Ide perubahan juga tak destruktif, tetapi bersifat adaptif, konsisten, kontinu, mencerahkan, dan luwes. Artinya, perubahan disesuaikan dengan napas atau irama dan tatanan kehidupan desa. Karena itu, perlu seni dan pendekatan yang tak hanya mengandalkan teori saat kuliah.
Melakukan pendekatan di desa butuh keahlian yang harus dilatih. Saat mahasiswa merupakan masa yang bisa dioptimalkan untuk mengembangkan kemampuan berinteraksi dengan aneka individu, beragam kelompok, dan situasi sosial yang baru. Itu akan mempermudah mahasiswa ketika menyodorkan ide perubahan di masyarakat setelah lulus.

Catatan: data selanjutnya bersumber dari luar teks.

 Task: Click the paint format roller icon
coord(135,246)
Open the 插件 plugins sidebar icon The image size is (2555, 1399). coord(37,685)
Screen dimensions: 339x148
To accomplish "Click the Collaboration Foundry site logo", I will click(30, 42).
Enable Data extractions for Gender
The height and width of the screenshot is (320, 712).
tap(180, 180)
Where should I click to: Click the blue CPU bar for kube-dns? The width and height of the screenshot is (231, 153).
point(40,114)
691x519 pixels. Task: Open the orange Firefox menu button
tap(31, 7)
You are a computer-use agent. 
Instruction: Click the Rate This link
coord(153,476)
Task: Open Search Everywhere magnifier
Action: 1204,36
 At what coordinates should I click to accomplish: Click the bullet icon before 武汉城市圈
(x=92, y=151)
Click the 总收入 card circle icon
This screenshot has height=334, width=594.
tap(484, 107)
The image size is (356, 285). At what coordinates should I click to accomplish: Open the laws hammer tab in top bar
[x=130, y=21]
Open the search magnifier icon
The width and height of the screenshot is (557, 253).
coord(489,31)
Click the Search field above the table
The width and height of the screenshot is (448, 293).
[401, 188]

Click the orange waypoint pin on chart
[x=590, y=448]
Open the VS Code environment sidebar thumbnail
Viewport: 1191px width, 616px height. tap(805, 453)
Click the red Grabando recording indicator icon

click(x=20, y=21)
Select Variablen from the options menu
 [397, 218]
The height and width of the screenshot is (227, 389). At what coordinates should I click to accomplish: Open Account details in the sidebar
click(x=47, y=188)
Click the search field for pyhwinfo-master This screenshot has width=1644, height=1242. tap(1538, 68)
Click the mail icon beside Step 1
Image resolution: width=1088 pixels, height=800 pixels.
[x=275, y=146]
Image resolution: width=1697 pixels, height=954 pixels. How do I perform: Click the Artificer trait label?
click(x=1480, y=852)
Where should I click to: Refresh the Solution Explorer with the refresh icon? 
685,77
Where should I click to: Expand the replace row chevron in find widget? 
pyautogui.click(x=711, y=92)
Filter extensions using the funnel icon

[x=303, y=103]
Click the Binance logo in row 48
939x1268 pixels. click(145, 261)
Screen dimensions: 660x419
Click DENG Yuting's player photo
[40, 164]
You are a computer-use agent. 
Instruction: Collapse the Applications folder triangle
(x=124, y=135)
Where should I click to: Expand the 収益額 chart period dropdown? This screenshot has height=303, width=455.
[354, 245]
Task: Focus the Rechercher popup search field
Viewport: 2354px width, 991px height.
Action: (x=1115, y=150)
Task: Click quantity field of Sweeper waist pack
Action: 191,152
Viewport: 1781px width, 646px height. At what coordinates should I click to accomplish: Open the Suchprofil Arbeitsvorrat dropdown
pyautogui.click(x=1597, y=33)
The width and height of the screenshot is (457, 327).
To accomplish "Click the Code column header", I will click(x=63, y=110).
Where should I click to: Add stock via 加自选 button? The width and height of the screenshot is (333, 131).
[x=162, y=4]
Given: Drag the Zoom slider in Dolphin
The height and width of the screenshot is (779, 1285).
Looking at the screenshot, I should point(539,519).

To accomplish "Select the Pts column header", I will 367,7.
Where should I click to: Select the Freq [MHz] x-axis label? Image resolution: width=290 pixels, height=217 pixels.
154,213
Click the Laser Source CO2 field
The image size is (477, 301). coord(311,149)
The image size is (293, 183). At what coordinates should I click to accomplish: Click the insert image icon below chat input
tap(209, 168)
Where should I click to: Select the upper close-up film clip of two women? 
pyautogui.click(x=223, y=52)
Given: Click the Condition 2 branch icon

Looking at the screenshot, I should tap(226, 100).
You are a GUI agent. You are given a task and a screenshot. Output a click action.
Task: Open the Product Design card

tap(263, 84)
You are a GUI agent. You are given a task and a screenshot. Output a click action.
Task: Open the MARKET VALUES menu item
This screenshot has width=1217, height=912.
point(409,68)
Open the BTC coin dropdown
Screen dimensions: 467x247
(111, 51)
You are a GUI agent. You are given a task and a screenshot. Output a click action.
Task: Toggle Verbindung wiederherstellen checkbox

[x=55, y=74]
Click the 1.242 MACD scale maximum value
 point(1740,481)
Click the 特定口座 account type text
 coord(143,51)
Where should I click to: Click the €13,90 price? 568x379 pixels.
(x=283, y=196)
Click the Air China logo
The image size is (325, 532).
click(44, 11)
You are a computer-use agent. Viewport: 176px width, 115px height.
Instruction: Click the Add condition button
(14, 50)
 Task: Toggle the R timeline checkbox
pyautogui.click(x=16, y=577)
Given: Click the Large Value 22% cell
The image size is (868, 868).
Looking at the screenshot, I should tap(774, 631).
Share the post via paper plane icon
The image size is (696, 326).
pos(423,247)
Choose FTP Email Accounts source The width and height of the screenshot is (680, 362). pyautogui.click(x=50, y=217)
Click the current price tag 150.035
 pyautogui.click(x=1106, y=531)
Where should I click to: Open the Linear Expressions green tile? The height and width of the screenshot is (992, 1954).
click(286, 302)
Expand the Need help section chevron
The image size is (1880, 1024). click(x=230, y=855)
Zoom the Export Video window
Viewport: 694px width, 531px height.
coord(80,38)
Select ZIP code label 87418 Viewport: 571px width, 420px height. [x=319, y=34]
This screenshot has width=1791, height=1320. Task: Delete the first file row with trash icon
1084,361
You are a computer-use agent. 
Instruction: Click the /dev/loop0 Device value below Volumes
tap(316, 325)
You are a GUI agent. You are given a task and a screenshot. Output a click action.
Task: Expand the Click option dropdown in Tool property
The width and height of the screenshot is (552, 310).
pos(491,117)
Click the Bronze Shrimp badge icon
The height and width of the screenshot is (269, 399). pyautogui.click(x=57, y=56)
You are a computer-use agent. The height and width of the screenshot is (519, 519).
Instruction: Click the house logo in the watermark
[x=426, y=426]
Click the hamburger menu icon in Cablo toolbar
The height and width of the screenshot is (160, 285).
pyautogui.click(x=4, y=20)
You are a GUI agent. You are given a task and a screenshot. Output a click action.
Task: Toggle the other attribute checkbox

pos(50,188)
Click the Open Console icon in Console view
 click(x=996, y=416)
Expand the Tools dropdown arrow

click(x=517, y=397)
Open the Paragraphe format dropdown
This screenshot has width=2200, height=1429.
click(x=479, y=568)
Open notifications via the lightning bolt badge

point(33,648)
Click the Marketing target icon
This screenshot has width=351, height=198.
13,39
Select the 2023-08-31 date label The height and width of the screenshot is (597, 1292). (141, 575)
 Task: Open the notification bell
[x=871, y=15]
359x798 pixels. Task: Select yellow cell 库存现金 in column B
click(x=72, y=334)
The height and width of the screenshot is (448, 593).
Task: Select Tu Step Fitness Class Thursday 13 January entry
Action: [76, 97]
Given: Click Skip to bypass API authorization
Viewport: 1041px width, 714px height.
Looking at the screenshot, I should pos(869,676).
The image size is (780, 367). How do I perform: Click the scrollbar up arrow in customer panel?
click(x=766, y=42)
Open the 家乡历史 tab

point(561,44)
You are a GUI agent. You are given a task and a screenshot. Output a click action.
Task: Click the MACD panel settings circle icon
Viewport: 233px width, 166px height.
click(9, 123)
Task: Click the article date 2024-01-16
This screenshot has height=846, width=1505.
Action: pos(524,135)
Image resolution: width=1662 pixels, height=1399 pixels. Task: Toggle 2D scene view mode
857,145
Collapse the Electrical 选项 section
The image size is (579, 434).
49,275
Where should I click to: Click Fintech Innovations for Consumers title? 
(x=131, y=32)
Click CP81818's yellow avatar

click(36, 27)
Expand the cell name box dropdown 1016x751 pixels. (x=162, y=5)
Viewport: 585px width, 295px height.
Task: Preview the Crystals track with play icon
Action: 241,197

Bagus Sandi Tratama (2010) menyatakan para sarjana hendaknya tak hanya menambah penganggur terdidik di masyarakat. Namun dengan kapasitas intelektualnya, diharapkan mampu berkarya di tengah masyarakat desa yang minim informasi. Jangan hanya berorientasi jadi pekerja formal, orang kantoran, atau pegawai negeri bergaji besar dengan berbagai tunjangan.
Penganggur terdidik harus dikurangi agar tak membebani masyarakat. Penganggur terdidik 1.142.751 orang yang terdiri atas 441.100 orang lulusan diploma dan 701.651 sarjana (Kompas, 23/9/ 2010). Mereka menganggur karena terkungkung pola pikir jadi pegawai negeri atau orang kantoran. Mereka terlalu memilah dan memilih pekerjaan. Pola pikir itu harus diubah ketika lulus dan kembali ke desa.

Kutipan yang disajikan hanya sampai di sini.